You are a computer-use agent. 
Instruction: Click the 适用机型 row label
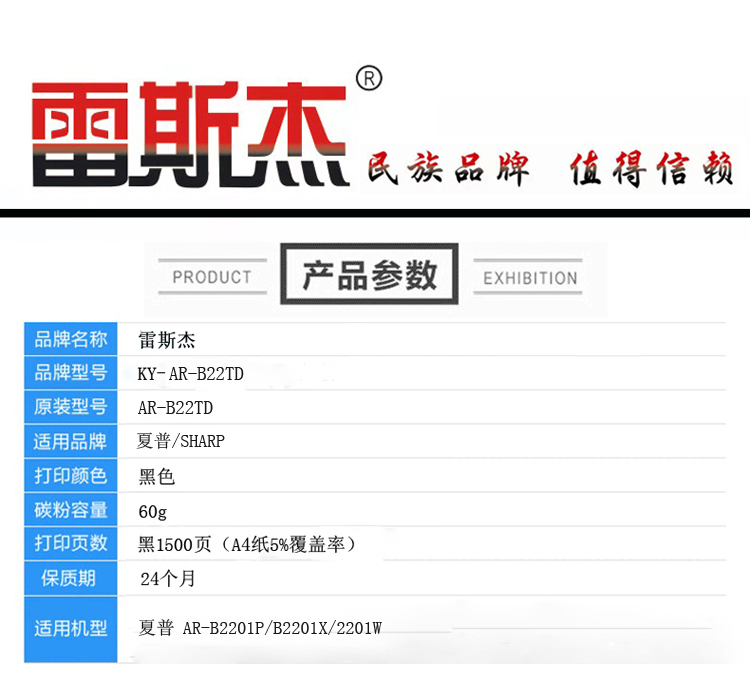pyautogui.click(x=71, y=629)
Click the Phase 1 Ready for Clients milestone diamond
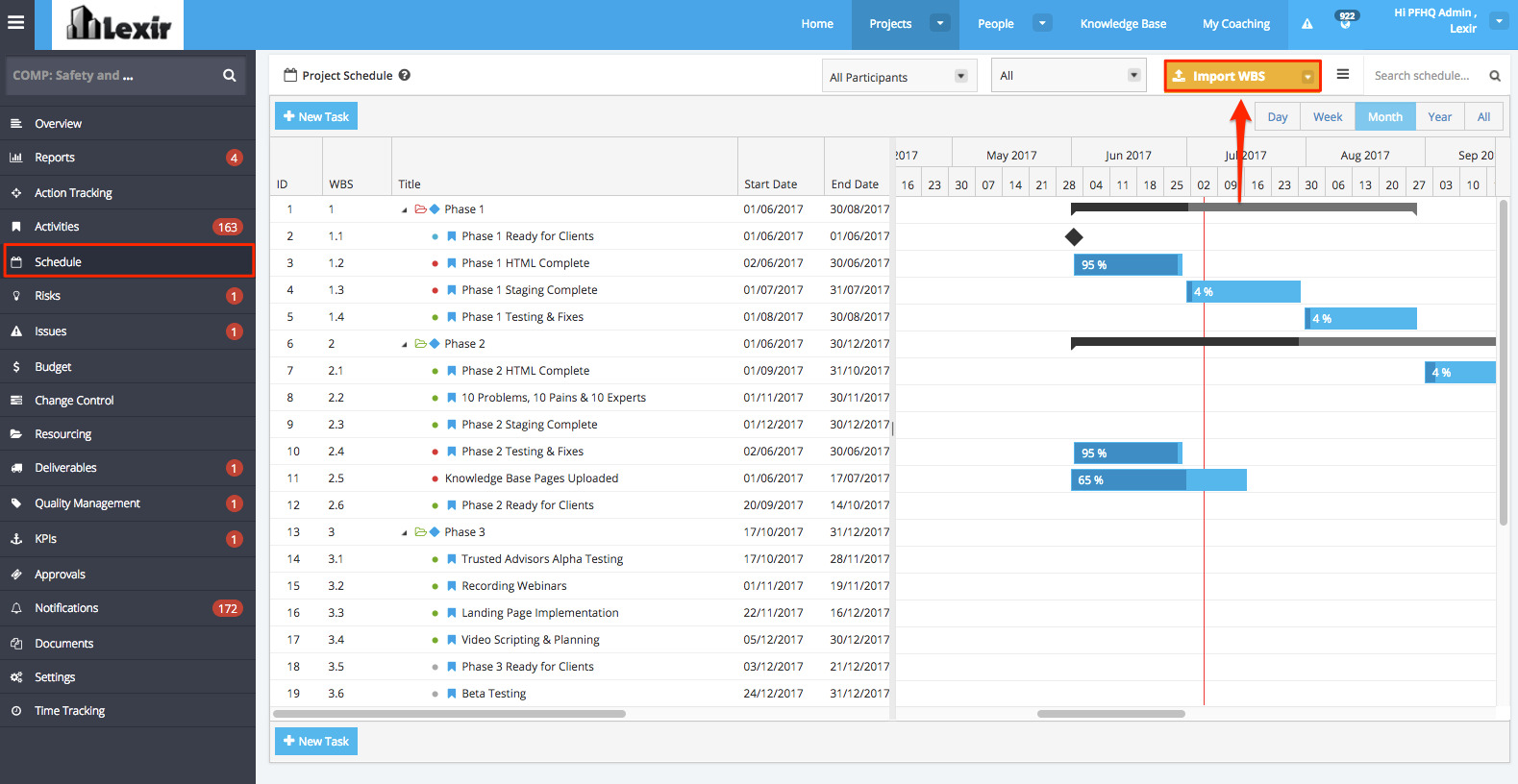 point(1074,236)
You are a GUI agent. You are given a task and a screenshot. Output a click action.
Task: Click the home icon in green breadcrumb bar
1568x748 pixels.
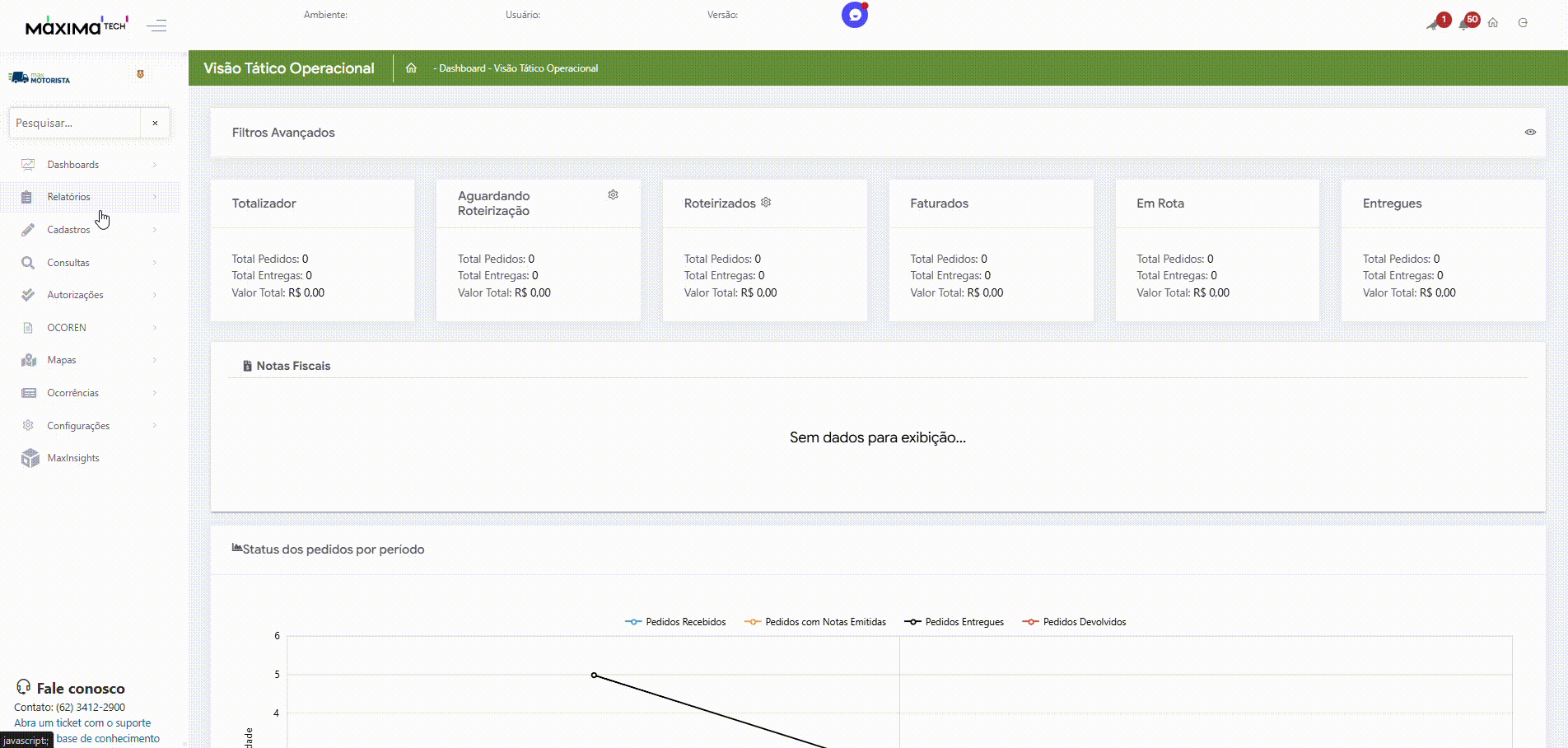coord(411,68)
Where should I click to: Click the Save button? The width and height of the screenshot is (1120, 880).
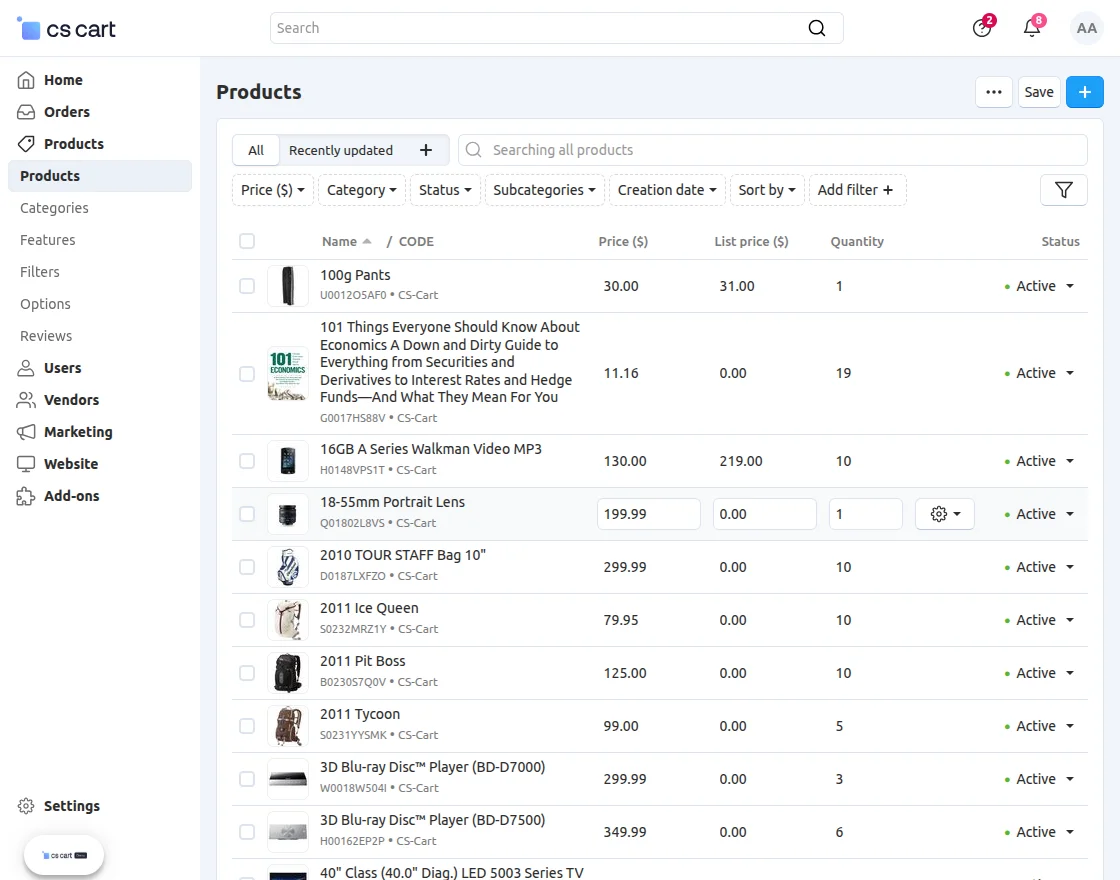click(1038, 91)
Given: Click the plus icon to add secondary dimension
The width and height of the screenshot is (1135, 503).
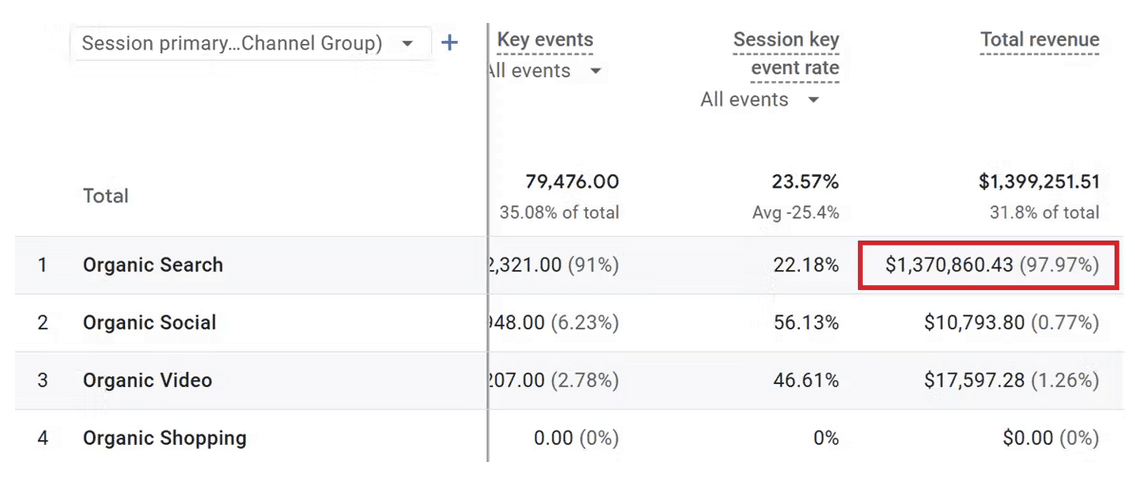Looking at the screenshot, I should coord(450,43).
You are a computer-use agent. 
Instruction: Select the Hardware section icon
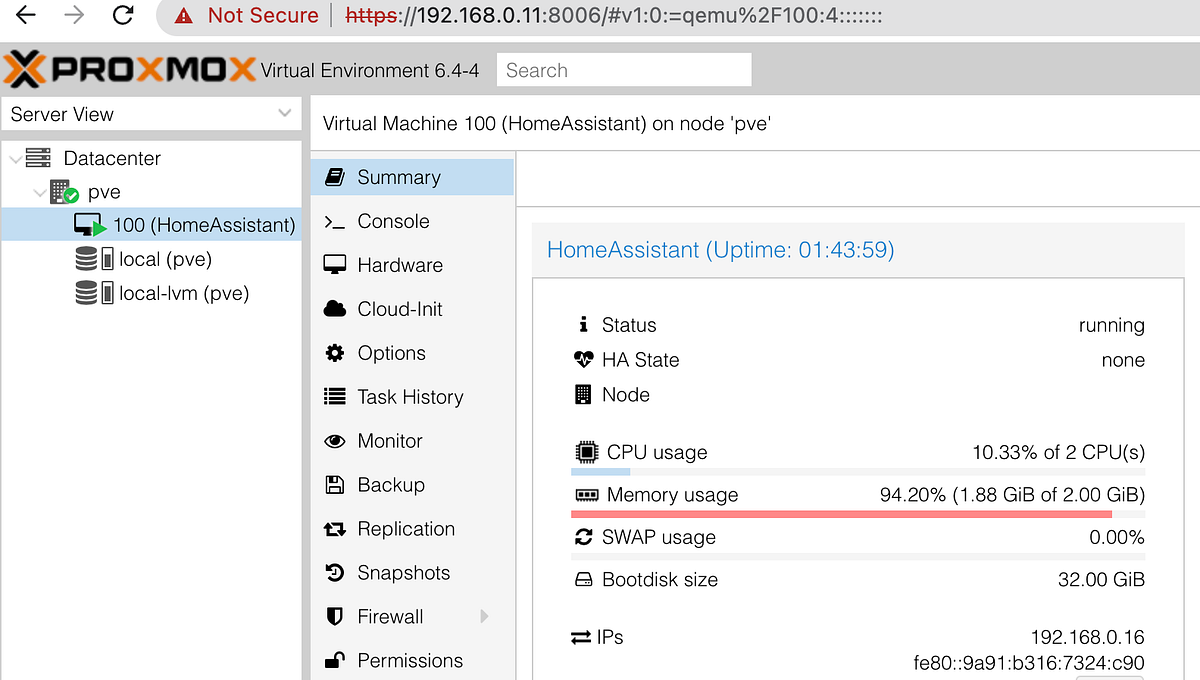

—————

● What you need to do:
Give back the entries above exactly as they stand. Leave the images out.

● Result for this exercise:
You are a computer-use agent. 
Instruction: Click the 适用机型 row label
pyautogui.click(x=71, y=629)
Click the Phase 1 Ready for Clients milestone diamond
 point(1074,236)
You are a GUI agent. You are given a task and a screenshot. Output a click action.
Task: Click the home icon in green breadcrumb bar
1568x748 pixels.
coord(411,68)
Where should I click to: Click the Save button? The width and height of the screenshot is (1120, 880).
click(1038, 91)
Given: Click the plus icon to add secondary dimension
The width and height of the screenshot is (1135, 503).
Looking at the screenshot, I should coord(450,43).
You are a computer-use agent. 
Instruction: Select the Hardware section icon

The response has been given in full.